Teva is a global pharmaceutical leader and the world’s largest generic medicines producer, committed to improving health and increasing access to quality health solutions worldwide. Our employees are at the core of our success, with colleagues in over 80 countries delivering the world’s largest medicine cabinet to 200 million people every day. We offer a uniquely diverse portfolio of products and solutions for patients and we’ve built a promising pipeline centered around our core therapeutic areas.
Post : Clinical Research Assoc I
Job Description
Site Monitoring
- Regulatory/ethics submission of CT as per timelines and to ensure regulatory documents are available, complete and current.
- In coordination with the project manager and/or medical monitor, perform study site selection visits. Participate in/conduct investigator’s meeting and site initiation visits.
- To identify, define, coordinate and conduct site study training.
- In coordination with the project manager, provide oversight of all study-related activities.
- To perform regular monitoring visits to site and prepare monitoring reports
- To ensure the compliance to ICH-GCP guidelines, local & international regulations (i.e. DCGI, FDA) and applicable SOPs.
- To verify the case report forms and source data according to the monitoring plan
- To ensure that the clinical trial supplies are appropriately handled and adequately maintained at the site as per the project requirements.

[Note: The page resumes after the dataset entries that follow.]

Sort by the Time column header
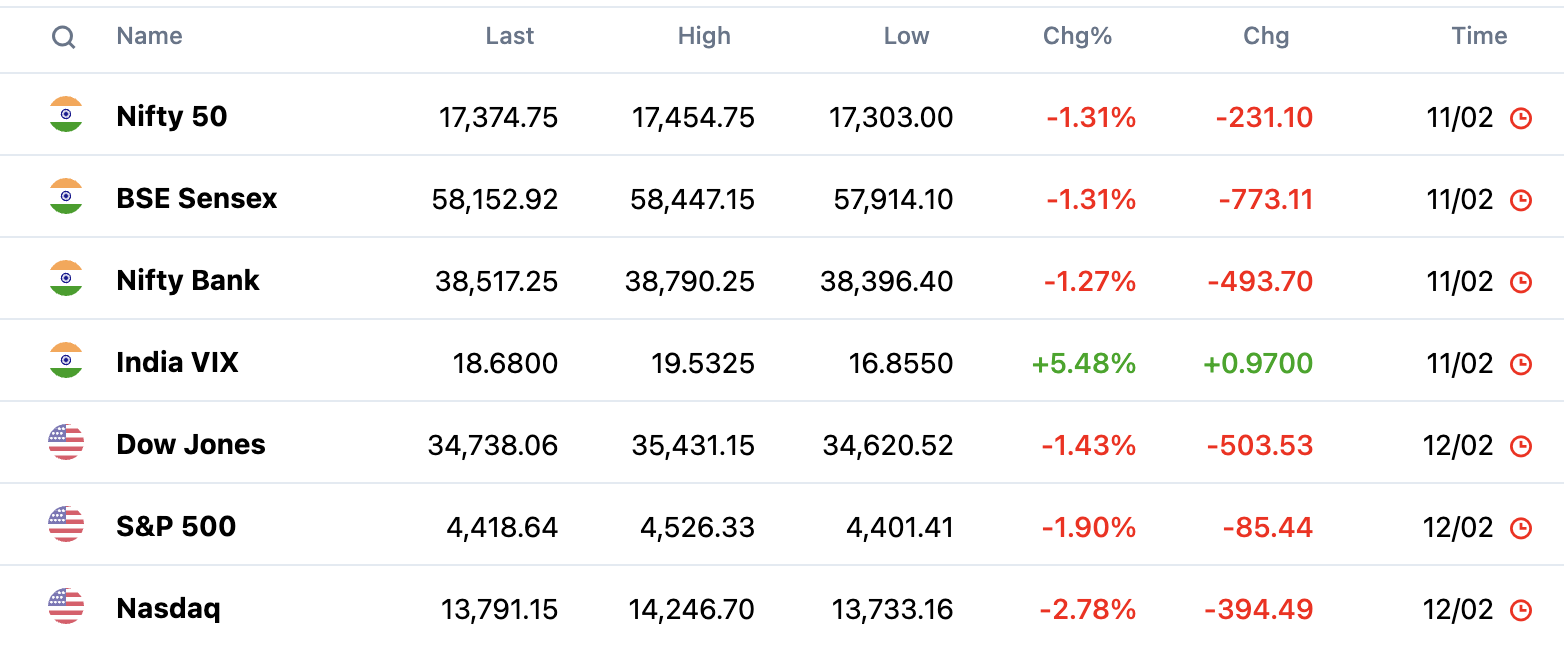 click(1479, 37)
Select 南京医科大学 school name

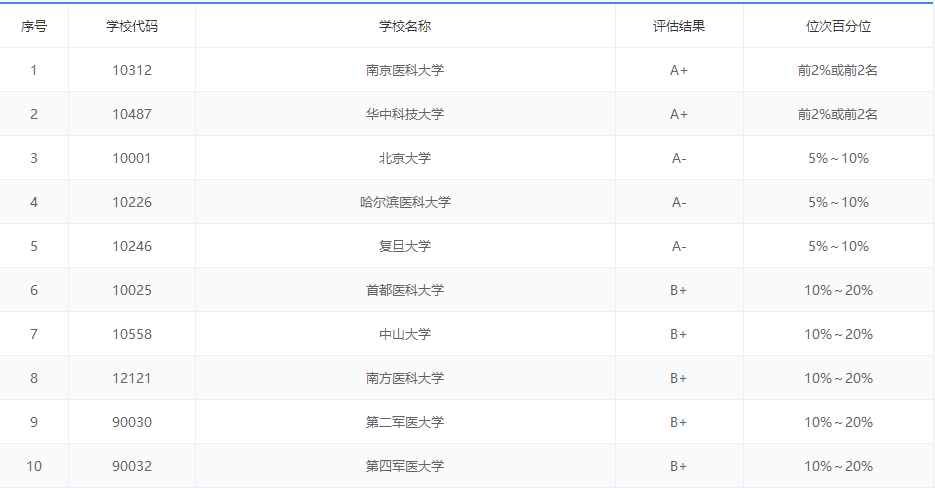[x=405, y=70]
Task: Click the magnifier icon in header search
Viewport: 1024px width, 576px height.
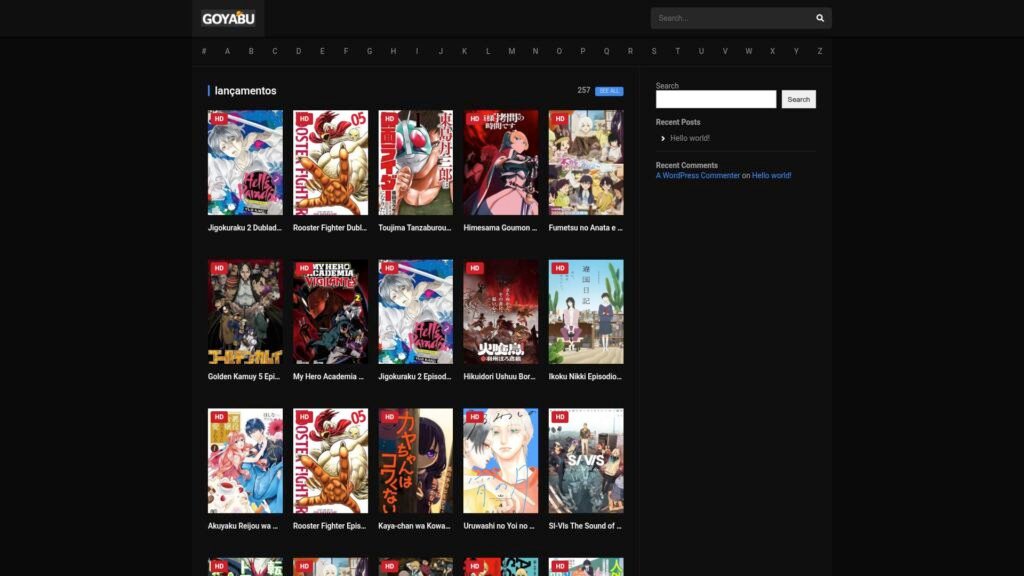Action: [820, 18]
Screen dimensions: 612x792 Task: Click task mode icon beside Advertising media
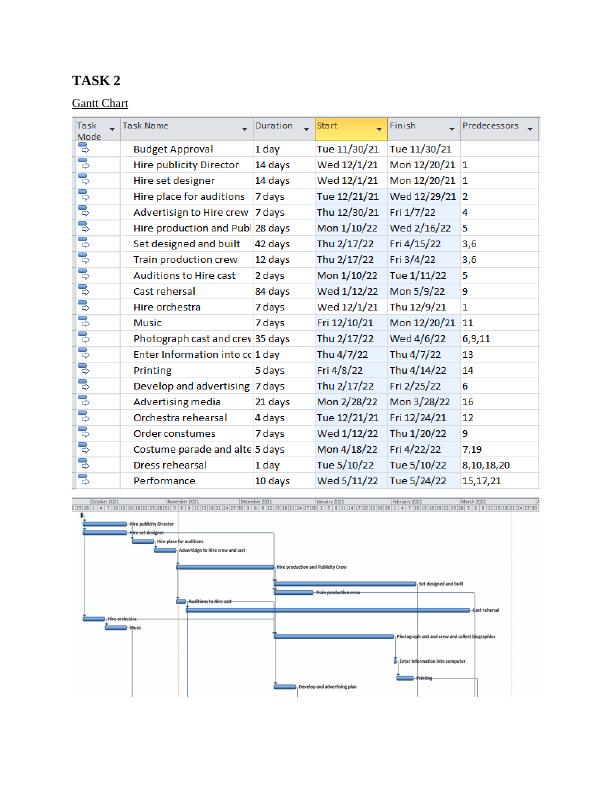[x=83, y=402]
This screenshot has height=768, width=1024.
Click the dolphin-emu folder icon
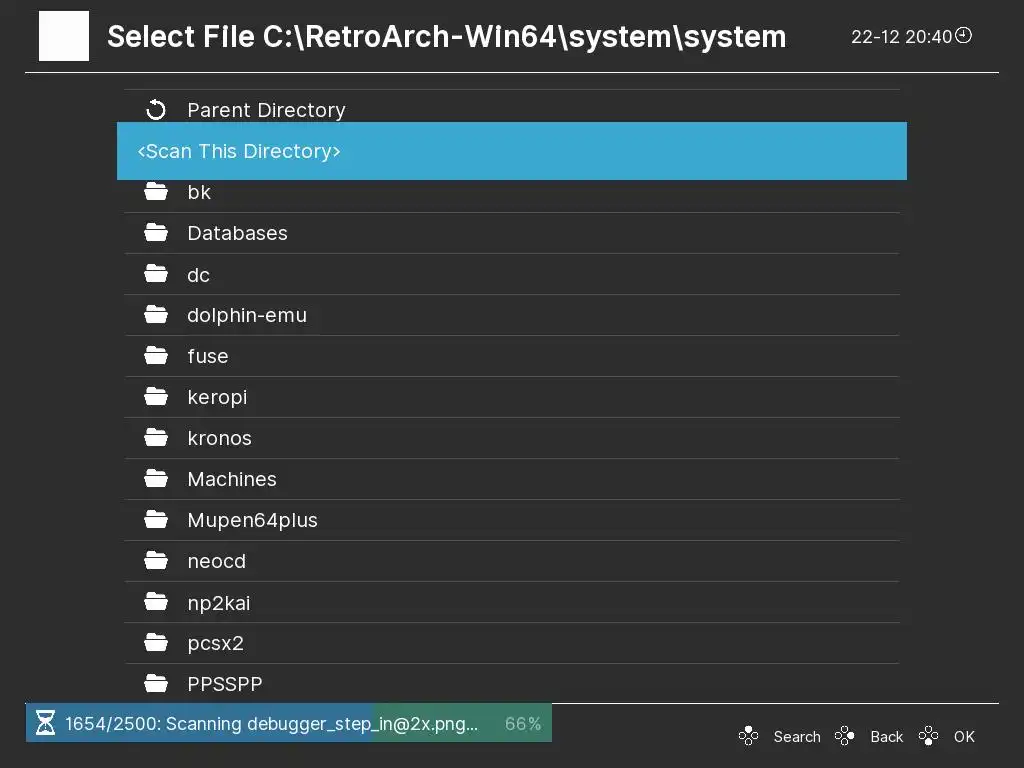(155, 315)
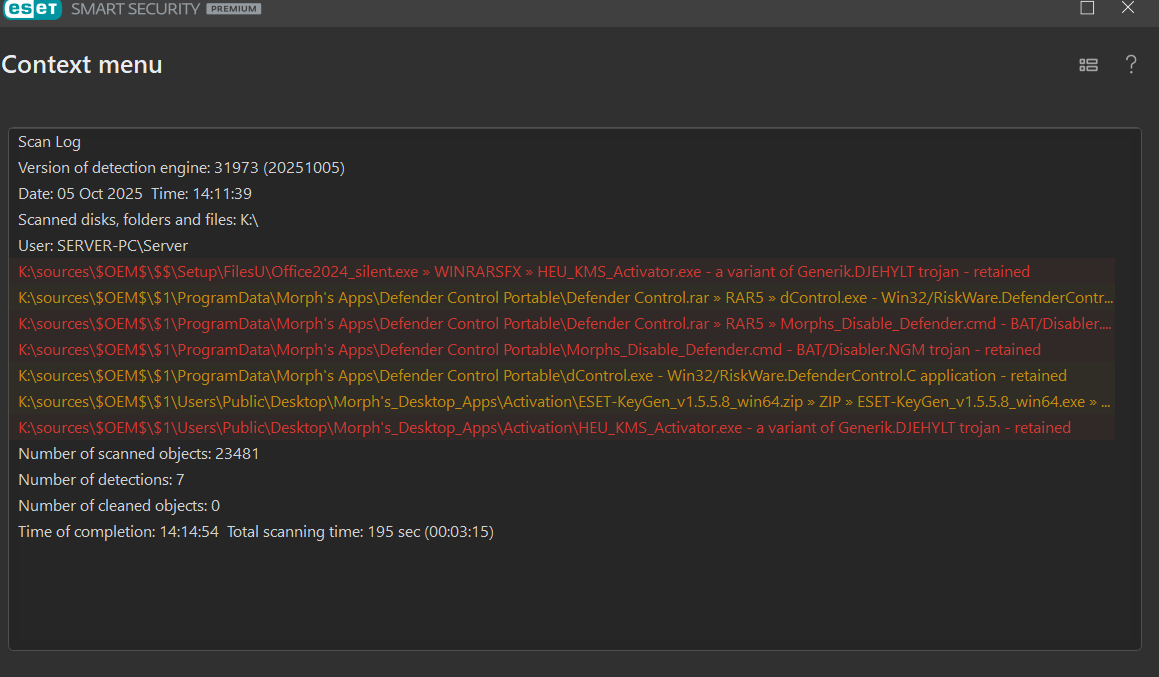Click the User SERVER-PC\Server line
1159x677 pixels.
point(103,246)
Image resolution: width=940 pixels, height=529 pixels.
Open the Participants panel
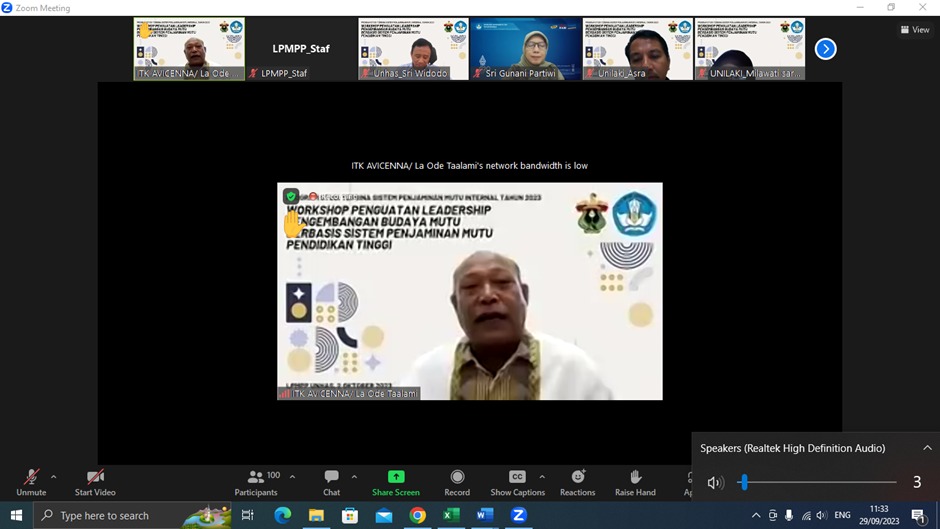[x=256, y=478]
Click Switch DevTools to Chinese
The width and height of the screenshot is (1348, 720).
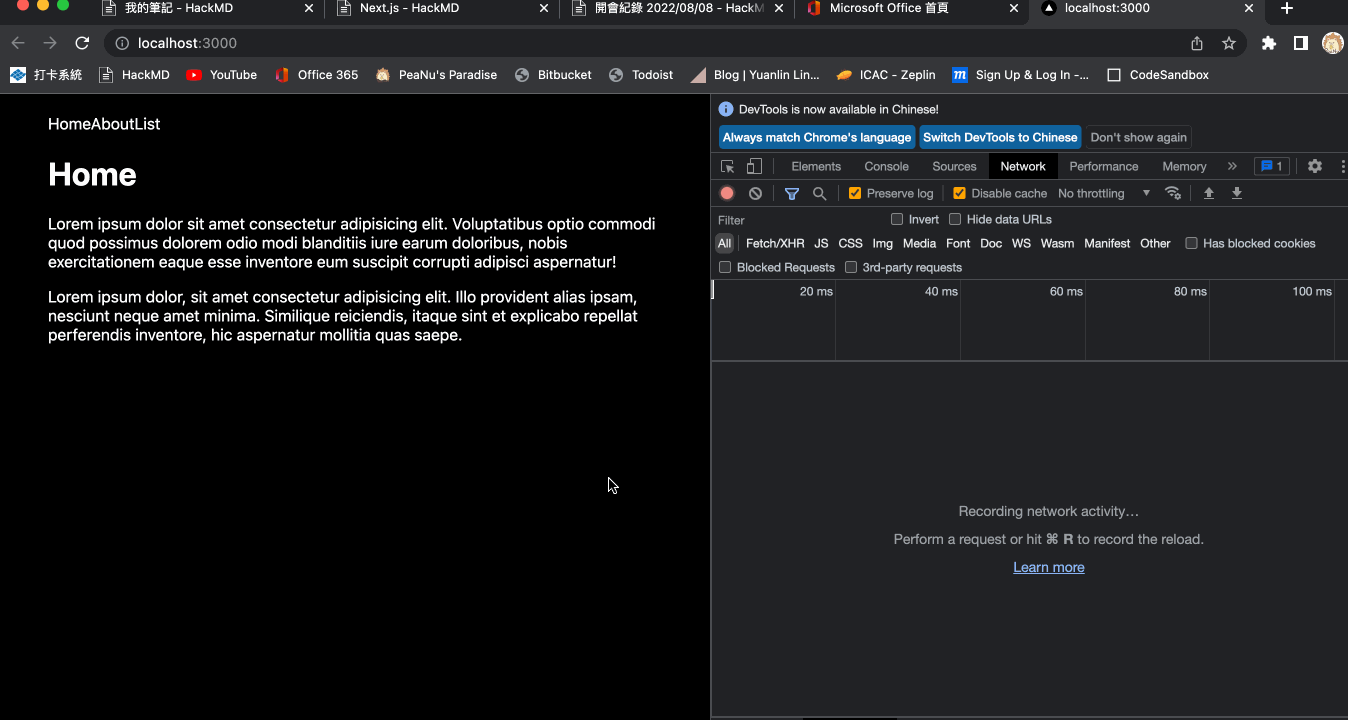[1000, 137]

- Evaluates the speed of recruitment and propose alternative solutions if the predefined objectives are not met, either in the terms of patient number or timelines.
- To resolve all data queries or other study related queries from the site within timeframe.
- Conduct site close out and assure appropriate archival of controlled documents.
Candidate Profile
• Doctorate, Master’s or Bachelor’s Degree. Major course of study must be Science or Health-related. (i.e. M.Pharm, B.Pharm. MBBS, M.Tech (Biotech), M.Sc, B.Sc along with some diploma in clinical research etc)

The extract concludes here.